TASK TO CARRY OUT
Look through the lines below and extract each one that contains "computer".

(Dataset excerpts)
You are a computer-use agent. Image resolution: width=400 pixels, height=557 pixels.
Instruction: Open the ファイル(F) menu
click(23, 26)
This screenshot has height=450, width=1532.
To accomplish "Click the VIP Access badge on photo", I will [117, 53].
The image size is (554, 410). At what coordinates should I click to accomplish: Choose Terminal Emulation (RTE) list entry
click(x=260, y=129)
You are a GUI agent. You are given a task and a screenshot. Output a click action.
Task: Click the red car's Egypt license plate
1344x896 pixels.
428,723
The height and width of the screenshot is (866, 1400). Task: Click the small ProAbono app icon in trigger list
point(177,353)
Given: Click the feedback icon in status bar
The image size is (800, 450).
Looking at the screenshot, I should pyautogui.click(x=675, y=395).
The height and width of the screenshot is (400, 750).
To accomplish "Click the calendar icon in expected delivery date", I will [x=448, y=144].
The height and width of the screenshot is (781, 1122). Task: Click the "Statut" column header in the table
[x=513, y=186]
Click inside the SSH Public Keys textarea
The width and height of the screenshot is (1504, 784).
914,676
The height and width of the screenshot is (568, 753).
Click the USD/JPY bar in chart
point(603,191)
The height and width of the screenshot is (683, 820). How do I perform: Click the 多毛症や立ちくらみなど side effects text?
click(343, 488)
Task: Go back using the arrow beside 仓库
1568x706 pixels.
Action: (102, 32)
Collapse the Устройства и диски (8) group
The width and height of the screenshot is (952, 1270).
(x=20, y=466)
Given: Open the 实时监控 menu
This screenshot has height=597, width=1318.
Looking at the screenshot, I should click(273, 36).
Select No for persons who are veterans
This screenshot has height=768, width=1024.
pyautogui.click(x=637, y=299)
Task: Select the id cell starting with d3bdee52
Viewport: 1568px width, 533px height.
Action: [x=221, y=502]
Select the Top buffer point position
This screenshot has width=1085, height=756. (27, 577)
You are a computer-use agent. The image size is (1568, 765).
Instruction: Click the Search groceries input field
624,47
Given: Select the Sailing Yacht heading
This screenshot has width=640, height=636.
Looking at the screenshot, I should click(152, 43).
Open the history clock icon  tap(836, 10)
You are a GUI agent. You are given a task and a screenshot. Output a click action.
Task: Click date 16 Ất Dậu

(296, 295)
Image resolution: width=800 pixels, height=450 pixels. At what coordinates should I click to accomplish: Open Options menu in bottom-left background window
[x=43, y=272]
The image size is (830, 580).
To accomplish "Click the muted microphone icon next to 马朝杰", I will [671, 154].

RESULT OF THIS TASK
You are a computer-use agent. Image resolution: width=400 pixels, height=557 pixels.
You are a computer-use agent. The image size is (1568, 765).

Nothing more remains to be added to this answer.